Building the Perfect Performance
Back when musicals were a staple of Hollywood, many stars took a turn appearing in them, even though some of those stars could not sing. Occasionally someone like Rex Harrison could get away with talking their way through their songs, but otherwise it was up to “ghosts” to fill in. One of the greatest of these pinch-hitting vocalists was Marni Nixon:
She provided the singing voices for Deborah Kerr in The King and I and An Affair to Remember, Natalie Wood in West Side Story, and Audrey Hepburn in My Fair Lady, among others. She received no screen credit for any of these performances. The only time she was actually seen in a movie musical was the small part of Sister Sophia in The Sound of Music, but among her many memorable vocal contributions is this clip. “Show Me” from My Fair Lady captures Nixon’s passionate delivery, full of urgency. And Hepburn holds up her end well, smoothly handling the tongue-twisting passages that would be a challenge for nearly anyone to lip-sync to:
With the right help, actors can seem to play instruments, shoot pool, do card tricks, sink baskets, fight, and risk their lives in any number of ways. And, of course, dance. For example, Jennifer Beals in Flashdance relied on Marine Jahan to do her dancing through most of the movie. The climactic audition number also brought in acrobat Sharon Shapiro to handle the leaping, and breakdancer Richard “Crazy Legs” Colon (yes, a guy) for the backspin. Thanks to clever lighting and editing, four bodies merge into one dazzling dancer. Sadly, none of those three body doubles received screen credit for that work, although Crazy Legs was credited for his other appearance, as himself with the Rock Steady Crew, earlier in the film.
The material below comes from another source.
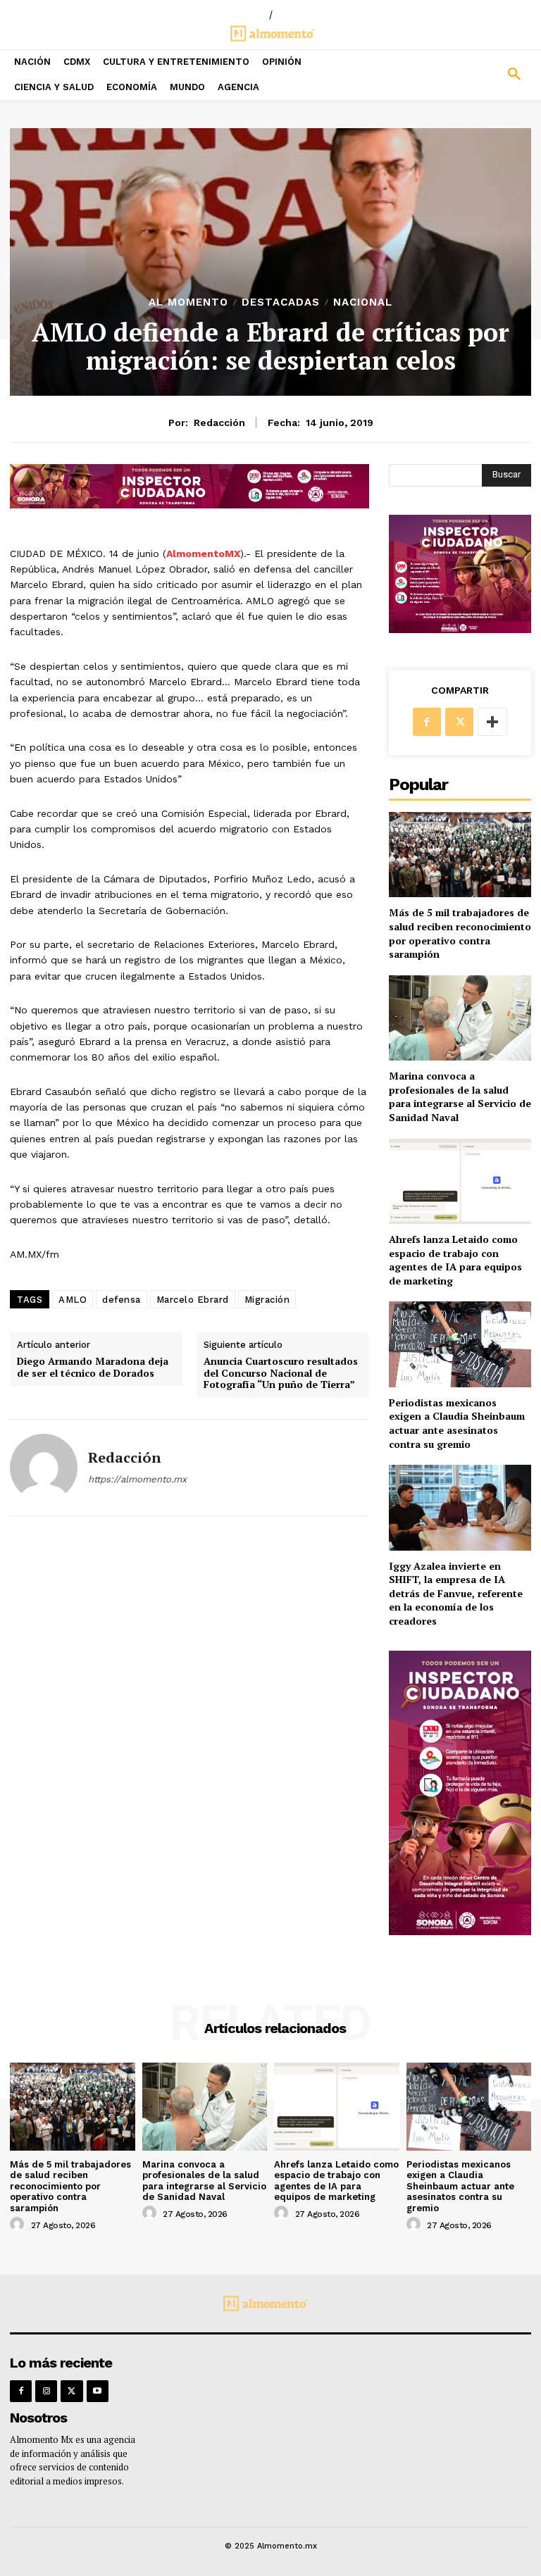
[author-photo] (19, 2224)
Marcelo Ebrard (192, 1299)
Most of the characters in Labyrinth are puppets who have several members of Jim Henson‘s team controlling the different parts of their bodies simultaneously. But the puppets aren’t the only ones who operate this way. Here we see David Bowie’s Goblin King perform some mystical moves with a crystal sphere:
As it turns out, those hands actually belong to juggler Michael Moschen, who does these manipulations without benefit of wires or optical tricks. Here’s what he looks like when he has a chance to stretch out and bring in other sorts of moves:
That’s a real glass sphere, and it’s heavy, and nothing is keeping it from falling except his own skill. Plus, he had to work while crouching behind Bowie and reaching around, so he couldn’t even see what he was doing and had to depend completely on touch and memory. Combined with Bowie’s natural charm and presence, and his ability to maintain those qualities when someone else’s hands are up in his face, these two performers create a timeless moment that neither one could have achieved alone.